Tucked away in the shiny, industrial kitchen at the back of Elmwood’s Unitarian Universalist Church, three volunteers—Megan, Amanda and Dave—are clanging and banging away, preparing a moveable feast. This particular feast—a steaming vat holding five pounds of spaghetti, several loaves of garlic bread, roasted potatoes, baked apples, fruit salad and piping hot tea—was considered trash only last night. Thanks to the work of these volunteers, this afternoon it will feed nearly two dozen people.

Megan, Amanda and Dave are members of Food Not Bombs (FNB), a worldwide activist group that got its start in 1980 during protests against Cold War militarization and nuclear proliferation. Despite the fact that the Cold War is ended, FNB’s message to the federal government to “spend money on food, not on bombs” is just as relevant as it ever was. Though the members of the Buffalo chapter of FNB don’t consider themselves to be politically active, their simple (not to mention democratic) gesture of turning junked food into nutritious meals available to anyone speaks volumes about the mixed-up priorities of our government and, at times, society as a whole.

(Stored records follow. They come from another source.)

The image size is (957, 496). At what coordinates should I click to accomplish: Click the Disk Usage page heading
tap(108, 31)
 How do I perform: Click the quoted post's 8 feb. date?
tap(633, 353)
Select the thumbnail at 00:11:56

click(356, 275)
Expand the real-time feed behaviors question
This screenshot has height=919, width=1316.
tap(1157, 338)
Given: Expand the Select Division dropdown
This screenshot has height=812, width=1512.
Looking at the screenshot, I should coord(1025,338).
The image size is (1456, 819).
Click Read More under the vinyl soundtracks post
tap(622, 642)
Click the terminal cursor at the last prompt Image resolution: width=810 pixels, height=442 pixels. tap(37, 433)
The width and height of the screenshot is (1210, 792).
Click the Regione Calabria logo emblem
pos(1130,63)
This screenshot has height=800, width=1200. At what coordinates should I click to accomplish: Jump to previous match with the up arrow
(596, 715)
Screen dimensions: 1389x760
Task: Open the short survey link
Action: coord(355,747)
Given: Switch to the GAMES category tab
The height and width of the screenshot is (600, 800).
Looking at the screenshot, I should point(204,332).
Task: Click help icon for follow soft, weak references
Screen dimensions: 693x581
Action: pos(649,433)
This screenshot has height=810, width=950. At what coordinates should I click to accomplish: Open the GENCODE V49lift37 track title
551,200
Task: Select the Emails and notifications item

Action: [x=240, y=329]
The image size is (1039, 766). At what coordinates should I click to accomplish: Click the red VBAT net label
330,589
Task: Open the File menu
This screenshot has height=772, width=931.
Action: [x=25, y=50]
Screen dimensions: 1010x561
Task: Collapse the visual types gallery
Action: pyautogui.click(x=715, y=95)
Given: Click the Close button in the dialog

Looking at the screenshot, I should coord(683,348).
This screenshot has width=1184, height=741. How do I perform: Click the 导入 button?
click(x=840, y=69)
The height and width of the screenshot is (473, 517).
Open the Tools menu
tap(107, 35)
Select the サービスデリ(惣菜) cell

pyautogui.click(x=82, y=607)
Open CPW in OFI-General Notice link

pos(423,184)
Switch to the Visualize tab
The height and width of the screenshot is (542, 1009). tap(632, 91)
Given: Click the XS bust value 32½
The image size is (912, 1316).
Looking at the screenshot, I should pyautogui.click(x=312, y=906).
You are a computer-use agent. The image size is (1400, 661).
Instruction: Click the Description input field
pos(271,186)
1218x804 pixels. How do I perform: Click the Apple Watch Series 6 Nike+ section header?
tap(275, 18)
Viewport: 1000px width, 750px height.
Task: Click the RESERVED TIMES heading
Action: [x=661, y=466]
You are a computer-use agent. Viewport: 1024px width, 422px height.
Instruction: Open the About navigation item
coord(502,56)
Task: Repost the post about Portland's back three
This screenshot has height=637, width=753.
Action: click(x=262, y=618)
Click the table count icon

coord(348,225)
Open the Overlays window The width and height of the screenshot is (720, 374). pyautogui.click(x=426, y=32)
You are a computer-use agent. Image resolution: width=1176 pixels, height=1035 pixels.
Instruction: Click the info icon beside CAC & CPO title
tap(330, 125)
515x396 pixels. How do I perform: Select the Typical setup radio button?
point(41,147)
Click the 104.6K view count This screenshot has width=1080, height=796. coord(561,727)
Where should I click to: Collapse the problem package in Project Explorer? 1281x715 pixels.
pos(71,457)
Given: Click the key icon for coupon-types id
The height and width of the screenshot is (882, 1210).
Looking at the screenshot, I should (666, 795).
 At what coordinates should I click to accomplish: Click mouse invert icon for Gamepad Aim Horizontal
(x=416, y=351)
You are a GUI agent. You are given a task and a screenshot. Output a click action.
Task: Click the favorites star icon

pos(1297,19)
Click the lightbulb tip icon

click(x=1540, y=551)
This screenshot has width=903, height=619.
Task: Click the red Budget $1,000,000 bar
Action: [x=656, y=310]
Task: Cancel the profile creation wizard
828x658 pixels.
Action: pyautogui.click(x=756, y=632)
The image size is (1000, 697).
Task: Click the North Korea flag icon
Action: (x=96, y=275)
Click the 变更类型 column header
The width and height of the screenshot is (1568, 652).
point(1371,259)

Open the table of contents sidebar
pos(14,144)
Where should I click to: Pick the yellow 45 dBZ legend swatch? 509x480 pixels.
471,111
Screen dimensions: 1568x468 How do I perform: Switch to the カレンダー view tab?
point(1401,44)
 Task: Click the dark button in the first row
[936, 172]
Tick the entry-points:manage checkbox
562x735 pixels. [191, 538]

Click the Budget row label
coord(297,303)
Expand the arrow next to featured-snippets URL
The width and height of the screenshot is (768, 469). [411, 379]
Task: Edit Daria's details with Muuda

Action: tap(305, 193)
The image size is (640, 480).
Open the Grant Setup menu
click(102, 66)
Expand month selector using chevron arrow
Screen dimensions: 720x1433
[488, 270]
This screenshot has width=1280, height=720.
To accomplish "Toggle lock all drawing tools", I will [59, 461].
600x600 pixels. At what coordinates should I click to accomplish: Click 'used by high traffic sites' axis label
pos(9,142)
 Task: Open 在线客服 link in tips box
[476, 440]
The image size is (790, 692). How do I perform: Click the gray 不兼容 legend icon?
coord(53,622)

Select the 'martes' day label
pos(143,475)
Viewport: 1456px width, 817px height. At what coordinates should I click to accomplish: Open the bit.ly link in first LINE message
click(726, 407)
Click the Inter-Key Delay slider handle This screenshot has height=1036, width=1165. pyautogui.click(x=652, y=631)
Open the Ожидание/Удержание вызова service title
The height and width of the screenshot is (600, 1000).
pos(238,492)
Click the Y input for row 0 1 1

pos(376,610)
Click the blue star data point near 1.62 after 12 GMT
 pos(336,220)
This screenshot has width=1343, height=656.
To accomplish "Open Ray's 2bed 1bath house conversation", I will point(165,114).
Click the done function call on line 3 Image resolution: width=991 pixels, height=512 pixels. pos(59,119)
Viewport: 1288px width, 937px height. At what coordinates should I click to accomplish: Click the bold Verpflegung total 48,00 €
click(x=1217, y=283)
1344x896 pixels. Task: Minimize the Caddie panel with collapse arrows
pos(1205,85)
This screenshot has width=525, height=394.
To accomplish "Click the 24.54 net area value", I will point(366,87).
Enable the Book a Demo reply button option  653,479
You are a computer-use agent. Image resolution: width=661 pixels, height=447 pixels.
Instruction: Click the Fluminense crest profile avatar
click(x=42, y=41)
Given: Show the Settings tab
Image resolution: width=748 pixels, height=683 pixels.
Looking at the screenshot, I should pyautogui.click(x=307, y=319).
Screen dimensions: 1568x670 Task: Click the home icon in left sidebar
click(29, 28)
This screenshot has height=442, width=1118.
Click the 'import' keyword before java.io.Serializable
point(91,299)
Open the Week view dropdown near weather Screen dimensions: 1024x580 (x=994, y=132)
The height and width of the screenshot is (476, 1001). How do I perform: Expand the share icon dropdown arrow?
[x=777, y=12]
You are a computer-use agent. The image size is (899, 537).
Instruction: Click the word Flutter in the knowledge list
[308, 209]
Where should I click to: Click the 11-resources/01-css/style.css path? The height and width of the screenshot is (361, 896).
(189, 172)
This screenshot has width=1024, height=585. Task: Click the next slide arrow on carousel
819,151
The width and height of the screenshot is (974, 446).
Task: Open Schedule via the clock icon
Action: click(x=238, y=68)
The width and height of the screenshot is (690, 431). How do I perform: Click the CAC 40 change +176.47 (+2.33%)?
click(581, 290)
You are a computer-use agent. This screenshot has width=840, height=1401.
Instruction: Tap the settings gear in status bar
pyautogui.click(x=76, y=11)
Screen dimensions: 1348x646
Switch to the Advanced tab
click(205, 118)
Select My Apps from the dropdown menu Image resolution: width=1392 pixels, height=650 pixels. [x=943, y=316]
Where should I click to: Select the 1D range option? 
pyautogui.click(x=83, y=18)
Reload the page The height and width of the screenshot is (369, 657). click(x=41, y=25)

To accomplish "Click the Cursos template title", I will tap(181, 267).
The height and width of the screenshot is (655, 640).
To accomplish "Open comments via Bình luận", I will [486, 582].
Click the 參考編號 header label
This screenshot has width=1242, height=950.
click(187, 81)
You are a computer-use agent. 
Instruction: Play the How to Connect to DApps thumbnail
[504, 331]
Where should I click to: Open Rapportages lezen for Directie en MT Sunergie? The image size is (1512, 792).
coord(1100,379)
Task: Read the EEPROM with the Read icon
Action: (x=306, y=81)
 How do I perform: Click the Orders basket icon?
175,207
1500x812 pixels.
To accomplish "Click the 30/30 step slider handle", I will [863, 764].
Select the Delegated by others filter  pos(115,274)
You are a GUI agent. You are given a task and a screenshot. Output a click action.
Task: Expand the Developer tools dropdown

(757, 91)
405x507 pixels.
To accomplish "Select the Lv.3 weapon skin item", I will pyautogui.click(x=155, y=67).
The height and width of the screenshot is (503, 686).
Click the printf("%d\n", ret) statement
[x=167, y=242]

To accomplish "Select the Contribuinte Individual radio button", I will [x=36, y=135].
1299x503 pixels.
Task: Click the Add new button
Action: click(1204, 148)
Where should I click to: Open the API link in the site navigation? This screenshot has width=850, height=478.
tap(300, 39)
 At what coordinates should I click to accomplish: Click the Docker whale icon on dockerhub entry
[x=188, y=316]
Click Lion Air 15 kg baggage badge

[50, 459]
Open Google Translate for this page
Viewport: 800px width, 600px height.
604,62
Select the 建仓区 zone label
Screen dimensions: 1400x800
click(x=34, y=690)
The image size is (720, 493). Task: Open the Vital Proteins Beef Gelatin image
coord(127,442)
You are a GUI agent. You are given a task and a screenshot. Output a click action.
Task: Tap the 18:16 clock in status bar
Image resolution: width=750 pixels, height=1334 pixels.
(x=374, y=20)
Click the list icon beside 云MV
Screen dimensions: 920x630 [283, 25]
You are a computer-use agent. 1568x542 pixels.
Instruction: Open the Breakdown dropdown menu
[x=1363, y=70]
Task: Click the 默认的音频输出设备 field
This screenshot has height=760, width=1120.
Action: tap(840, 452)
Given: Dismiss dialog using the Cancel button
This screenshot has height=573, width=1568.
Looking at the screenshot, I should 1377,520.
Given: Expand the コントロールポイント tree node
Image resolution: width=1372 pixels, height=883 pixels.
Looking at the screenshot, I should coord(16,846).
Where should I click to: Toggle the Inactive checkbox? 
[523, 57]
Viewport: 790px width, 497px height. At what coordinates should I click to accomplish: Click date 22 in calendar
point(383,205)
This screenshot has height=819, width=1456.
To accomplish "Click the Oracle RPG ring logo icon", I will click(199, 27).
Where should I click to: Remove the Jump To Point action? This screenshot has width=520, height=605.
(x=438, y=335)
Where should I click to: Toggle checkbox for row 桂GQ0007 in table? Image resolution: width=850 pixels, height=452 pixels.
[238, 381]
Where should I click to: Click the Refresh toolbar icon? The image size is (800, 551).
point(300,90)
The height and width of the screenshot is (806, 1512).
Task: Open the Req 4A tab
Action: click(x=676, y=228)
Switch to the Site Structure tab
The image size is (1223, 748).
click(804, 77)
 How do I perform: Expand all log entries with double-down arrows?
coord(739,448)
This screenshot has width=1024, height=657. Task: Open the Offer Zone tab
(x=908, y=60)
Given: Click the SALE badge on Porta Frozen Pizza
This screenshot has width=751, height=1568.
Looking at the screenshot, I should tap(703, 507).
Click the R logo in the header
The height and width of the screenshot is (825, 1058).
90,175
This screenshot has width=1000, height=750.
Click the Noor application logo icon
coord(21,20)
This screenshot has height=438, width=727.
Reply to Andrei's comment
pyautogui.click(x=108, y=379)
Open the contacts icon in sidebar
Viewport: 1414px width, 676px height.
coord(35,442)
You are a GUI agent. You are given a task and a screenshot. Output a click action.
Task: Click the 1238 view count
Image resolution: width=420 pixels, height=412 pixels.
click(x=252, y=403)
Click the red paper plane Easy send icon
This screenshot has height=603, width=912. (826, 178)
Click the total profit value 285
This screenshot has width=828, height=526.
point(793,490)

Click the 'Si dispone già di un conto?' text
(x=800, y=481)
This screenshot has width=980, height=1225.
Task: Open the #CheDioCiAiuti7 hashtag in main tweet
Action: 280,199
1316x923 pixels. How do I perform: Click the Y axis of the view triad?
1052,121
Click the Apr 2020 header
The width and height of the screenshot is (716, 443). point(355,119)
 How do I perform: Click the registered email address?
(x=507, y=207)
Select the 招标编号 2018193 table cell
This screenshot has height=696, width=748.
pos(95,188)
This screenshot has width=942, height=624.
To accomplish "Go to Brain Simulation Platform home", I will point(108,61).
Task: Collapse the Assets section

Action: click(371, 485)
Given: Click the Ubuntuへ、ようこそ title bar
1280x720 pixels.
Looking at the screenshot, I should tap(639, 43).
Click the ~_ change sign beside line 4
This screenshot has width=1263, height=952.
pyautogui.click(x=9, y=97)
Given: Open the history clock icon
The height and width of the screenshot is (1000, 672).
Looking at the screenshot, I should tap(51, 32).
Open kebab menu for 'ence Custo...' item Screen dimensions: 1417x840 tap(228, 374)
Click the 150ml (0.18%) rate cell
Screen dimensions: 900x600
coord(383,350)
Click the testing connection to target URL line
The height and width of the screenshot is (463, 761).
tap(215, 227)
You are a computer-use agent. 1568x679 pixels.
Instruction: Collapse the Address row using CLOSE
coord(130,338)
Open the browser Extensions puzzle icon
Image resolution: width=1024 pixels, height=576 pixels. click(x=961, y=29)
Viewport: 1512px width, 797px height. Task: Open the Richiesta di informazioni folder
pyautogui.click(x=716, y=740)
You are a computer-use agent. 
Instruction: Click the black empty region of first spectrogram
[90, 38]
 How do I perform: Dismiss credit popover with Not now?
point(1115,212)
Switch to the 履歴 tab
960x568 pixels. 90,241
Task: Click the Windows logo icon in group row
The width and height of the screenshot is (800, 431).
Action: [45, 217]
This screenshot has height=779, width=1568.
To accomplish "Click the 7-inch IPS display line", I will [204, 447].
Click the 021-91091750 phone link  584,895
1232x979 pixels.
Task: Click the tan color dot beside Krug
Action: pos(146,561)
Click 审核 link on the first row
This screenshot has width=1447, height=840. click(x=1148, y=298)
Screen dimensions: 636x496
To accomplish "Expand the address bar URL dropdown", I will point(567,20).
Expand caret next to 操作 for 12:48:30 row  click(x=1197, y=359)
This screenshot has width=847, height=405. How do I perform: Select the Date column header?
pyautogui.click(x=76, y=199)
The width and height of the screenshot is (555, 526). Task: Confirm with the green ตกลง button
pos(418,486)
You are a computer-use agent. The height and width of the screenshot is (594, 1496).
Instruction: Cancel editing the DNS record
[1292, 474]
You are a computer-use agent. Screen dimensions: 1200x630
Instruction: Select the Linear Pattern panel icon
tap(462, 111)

It’s 10 o’clock on a bitter cold Monday morning when Megan and Amanda arrive at the Unitarian Church, three huge boxes of produce in tow. The fruits and vegetables, which were donated by the Lexington Co-op, are no longer good enough to sell, but most of them are still plenty good to eat. The boxes are overflowing with avocados, tomatoes, apples, oranges, potatoes, garlic and broccoli. I join them and begin the work of sorting through the boxes and picking out what’s good, what’s edible and what’s barely identifiable. The best produce—the plump, red tomatoes, crisp apples and sweet oranges—will be given away as they are, while the rest will be turned into vegan dishes or, in worst-case scenarios, tossed out.

This week’s donation—three boxes—isn’t great, but it’s enough to make a hell of a lot of food. In a more typical week, FNB might get 30 to 50 pounds of food from the Co-op.

Food Not Bombs members Amanda, left, and Megan put spaghetti into to-go containers before heading downtown to share it with strangers.

The process of creating the meal is fluid and dynamic, with volunteers deciding on the fly what they will prepare each week. This week, thanks to a large donation of pasta and sauce from folks who belong to the church, vegetarian spaghetti will be the entree.

As we work—me chopping tomatoes, Megan working on the potatoes and Amanda preparing the pasta—Megan talks about the local FNB chapter. She says it’s a loose-knit bunch, comprising whoever happens to show up from week to week. There’s a dedicated core of about five members, and the rest come and go as their schedules permit. More people tend to show up during the warmer months, she admits. “This time of year,” she says, “is warrior season,” and she and Amanda flex their muscles and grit their teeth comically. They’re health-conscious people who prefer to make vegan, or at least vegetarian, food as often as possible. Beyond that, they’re just happy to turn what would otherwise be wasted into food that they can share. They’re not preachy about their work, they just do it.

Before long there’s a knock at the back door of the kitchen. Dave, a quiet man with an exceptionally thick, red beard, has arrived. Before three minutes have passed, he’s engrossed in his work, chopping apples to put into a sweet, baked cinnamon-apple dish.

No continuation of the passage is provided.